ASSIGNED TASK: Search the data for the word "computer". Reproduce every line where it is found.

↓↓↓

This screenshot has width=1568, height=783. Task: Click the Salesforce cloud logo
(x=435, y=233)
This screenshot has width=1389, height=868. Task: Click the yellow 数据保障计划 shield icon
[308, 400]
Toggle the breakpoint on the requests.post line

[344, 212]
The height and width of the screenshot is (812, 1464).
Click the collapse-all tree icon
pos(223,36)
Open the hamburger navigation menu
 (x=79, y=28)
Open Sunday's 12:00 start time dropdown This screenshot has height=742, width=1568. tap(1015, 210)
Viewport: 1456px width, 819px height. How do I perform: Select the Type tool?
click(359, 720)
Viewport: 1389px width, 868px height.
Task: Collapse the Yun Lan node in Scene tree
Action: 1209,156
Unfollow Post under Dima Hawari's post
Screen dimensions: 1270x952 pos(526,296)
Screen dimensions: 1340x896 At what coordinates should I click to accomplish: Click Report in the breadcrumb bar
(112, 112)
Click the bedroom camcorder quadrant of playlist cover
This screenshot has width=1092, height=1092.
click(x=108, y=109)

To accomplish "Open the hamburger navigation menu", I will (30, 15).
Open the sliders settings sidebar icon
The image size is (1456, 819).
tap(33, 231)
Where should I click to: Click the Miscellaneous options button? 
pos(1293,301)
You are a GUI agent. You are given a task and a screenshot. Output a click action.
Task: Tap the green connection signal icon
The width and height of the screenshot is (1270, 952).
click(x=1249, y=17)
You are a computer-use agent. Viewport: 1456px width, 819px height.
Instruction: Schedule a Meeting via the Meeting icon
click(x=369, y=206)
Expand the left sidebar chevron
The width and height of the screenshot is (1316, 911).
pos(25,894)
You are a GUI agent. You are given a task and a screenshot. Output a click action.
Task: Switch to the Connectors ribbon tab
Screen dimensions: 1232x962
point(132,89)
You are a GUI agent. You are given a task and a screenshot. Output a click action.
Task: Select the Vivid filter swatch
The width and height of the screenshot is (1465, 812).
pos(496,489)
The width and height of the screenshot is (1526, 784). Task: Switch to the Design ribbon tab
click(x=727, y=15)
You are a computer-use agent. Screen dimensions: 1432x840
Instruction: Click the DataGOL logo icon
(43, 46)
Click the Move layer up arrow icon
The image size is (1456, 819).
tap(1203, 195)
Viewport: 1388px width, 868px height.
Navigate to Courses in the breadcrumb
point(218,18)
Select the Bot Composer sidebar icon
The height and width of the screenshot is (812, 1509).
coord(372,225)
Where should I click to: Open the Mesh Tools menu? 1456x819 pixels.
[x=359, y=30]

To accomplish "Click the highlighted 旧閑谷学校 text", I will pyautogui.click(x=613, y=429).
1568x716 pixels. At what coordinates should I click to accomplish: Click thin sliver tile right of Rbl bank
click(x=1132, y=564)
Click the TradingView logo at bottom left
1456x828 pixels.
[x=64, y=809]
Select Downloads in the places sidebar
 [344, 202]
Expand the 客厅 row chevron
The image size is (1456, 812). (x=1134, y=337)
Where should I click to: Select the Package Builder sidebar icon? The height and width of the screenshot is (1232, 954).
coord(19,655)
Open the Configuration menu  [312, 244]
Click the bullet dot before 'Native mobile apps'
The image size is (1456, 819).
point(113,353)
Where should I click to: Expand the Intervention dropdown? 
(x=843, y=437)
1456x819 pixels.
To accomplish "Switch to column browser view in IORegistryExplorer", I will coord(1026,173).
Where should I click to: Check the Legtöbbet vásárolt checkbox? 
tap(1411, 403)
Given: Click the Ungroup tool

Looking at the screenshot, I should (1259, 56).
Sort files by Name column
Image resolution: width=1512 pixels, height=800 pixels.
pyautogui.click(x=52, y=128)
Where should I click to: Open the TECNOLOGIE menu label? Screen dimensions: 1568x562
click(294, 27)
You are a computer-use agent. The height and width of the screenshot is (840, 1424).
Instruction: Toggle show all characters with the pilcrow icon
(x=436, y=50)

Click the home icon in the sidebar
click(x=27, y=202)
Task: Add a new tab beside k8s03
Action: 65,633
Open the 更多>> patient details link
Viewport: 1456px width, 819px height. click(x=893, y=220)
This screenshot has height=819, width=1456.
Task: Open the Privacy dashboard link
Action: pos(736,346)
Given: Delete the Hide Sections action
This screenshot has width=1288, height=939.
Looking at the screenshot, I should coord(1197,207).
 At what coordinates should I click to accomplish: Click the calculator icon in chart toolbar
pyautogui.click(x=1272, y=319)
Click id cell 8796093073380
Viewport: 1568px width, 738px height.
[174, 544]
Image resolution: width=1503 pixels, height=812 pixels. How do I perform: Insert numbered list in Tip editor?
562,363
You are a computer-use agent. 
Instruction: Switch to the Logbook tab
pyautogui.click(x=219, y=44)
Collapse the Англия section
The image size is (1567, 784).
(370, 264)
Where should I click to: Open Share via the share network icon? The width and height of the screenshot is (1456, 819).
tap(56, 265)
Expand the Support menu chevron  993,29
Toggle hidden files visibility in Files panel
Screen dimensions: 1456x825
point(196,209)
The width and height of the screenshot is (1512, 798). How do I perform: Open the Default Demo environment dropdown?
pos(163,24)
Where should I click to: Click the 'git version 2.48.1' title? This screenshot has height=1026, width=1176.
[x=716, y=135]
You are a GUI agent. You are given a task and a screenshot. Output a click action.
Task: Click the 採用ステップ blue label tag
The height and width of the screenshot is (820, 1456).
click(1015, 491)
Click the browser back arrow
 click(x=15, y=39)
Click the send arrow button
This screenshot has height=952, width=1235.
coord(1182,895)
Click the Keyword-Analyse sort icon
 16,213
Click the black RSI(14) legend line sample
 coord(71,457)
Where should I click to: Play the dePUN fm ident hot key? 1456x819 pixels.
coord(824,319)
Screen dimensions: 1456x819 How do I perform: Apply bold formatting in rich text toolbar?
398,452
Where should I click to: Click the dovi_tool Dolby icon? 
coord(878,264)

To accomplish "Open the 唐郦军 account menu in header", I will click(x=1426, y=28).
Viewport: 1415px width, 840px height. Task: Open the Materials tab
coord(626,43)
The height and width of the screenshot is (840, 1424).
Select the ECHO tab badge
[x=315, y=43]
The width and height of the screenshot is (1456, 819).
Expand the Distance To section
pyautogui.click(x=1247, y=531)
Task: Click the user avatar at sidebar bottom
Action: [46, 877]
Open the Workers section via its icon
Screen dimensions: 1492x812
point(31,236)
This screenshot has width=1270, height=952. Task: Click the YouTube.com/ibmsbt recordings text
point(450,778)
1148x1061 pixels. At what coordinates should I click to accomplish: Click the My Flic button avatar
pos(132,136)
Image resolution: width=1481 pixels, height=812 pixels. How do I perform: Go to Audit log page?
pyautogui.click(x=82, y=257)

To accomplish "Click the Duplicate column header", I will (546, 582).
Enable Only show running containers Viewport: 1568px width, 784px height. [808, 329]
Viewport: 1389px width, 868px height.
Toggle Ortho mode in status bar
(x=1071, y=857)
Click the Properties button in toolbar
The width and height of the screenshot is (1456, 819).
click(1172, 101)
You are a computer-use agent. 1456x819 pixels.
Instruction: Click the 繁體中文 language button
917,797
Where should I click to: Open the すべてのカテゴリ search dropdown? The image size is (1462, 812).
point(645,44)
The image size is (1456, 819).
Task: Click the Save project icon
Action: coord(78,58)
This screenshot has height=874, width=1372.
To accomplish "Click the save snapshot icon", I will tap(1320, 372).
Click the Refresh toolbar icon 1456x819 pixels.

↑↑↑

ANSWER TO THIS PROBLEM:
You are a computer-use agent. Viewport: 1456px width, 819px height.
You are a computer-use agent. Screen dimensions: 1432x840
You are a computer-use agent. The height and width of the screenshot is (840, 1424).
You are a computer-use agent. 
You are a computer-use agent. 1456x819 pixels.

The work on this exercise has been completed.